The plenary included Dr. Aileen Robertson, Acting Regional Advisor for Nutrition, WHO Europe, who declared that emergency situations can be public health opportunities. Dr. Marcos Arana (Defensoria del derecho a la Salud, Mexico) described man-made and natural emergencies affecting the Chiapas region in recent years and the problems caused by public appeals for artificial feeding products and inappropriate NGO responses. Mary Lungaho of the LINKAGES project (USA) contrasted two emergency settings and Nomajoni Ntombele (also LINKAGES) reminded us that central to the training of health professionals responding to emergencies should always be the mother and the child. Dr. Sanja Petrovic, co-ordinator of Stope Nade for Croatia and Bosnia/Herzegovina gave an overview of existing policies and guidelines applicable to mother and child health in an emergency situation. Lola Gostelow (Save the Children, UK) outlined the problems in co-ordinating the approaches to an emergency and suggested accessing existing structures such as the SPHERE project in an attempt to address the issue of inconsistent infant feeding policies and practices.
The main speakers were followed by a short plenary on the role of the media in humanitarian operations, featuring David Meiklejohn, Head of Information for UNICEF/UK and Cassie Knight of the Reuter Foundation. Ms Knight introduced an innovative news service specifically for humanitarian aid organisations called AlertNet <www.alertnet.org>.
The speakers set the theme for the working groups which covered: implementing policies and guidelines; training materials; research needs and methods; integrated approach; counselling skills; and the role of the media. The working group on integrated approach was central to the meeting, bringing together recommendations of the other working groups to develop an action plan for a more integrated approach to infant feeding in emergencies.
Some of the more significant recommendations of the working groups were:
à To produce a common policy on infant feeding in emergencies and to draw up guidelines for the procurement, distribution and use of artificial infant feeding products, similar to those which exist for drugs for medical use.
à To commission a handbook on infant feeding for emergency workers and to produce a video for advocacy to decision-makers.
à To identify and prioritise gaps in existing research such as the effect of stress and maternal nutrition on breastfeeding and the cost effectiveness of different approaches to infant feeding. It was stressed that this research should be independently funded, without the involvement of infant food manufacturers, and that collaboration on data collection should be encouraged among agencies.
à To include in each team of aid workers responding to emergencies at least one trained breastfeeding counsellor (e.g. 18 hour course in breastfeeding management). Steps for successful breastfeeding (similar to the 10 Steps of the BFHI) should be implemented in MCH clinics in refugee camps.
à Agencies should make efforts to identify local breastfeeding resource people, especially those who exist in African countries.
à To include media training as part of induction training for aid workers.

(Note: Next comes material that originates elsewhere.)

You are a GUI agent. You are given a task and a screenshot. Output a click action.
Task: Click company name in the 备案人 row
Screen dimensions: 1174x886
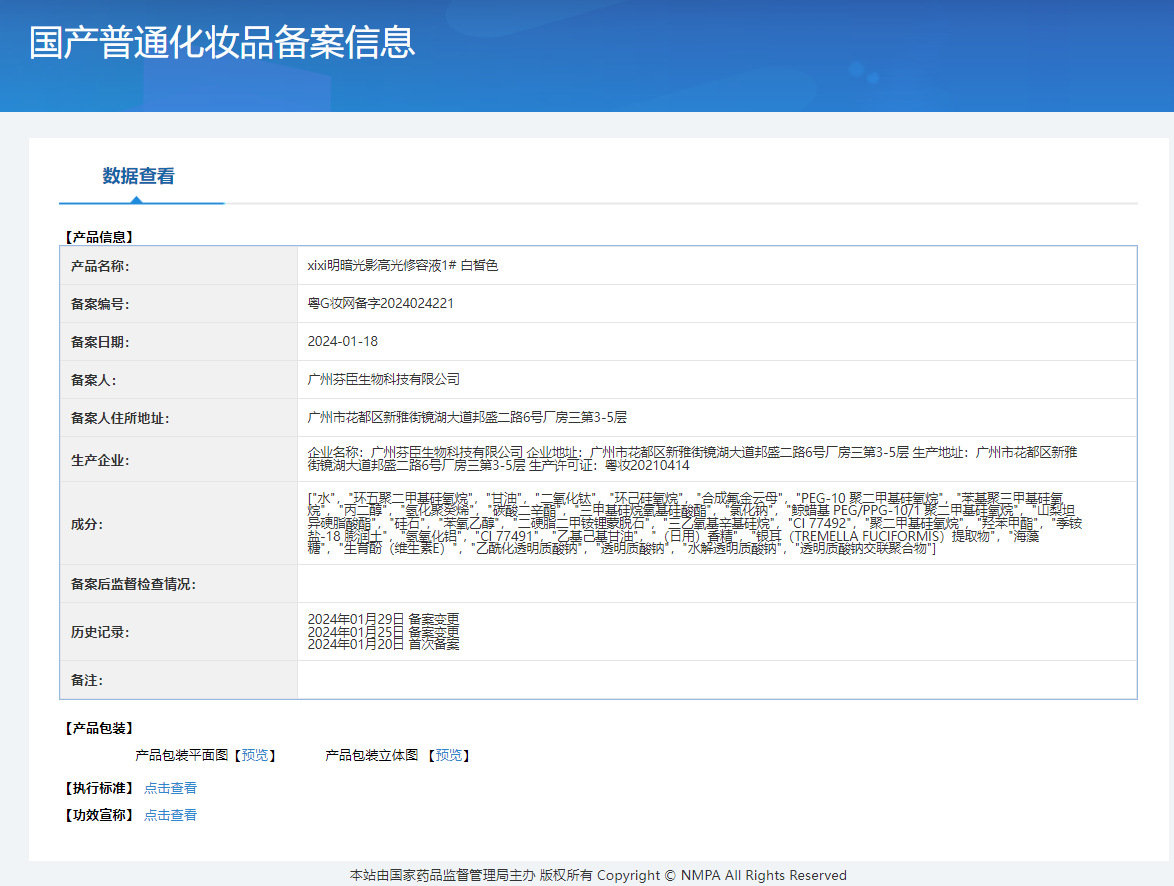coord(383,379)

A Code of Conduct for agencies dealing with the media responding to humanitarian emergencies should be drawn up.
à To bring together the above recommendations into a cohesive action plan which includes advocacy to existing UN and NGO structures to integrate infant feeding into emergency response programmes at all levels.
An International Working Group was formed to implement the recommendations and to ensure follow-up activities. The meeting co-ordinators, Margreet Houdijk and Gill Ryan (IBFAN), were nominated to work on the formation of this group. It is hoped that the papers from the meeting will be disseminated as widely as possible and will be available on AlertNet (date TBA). A draft of the report will be ready by the end of January 1999.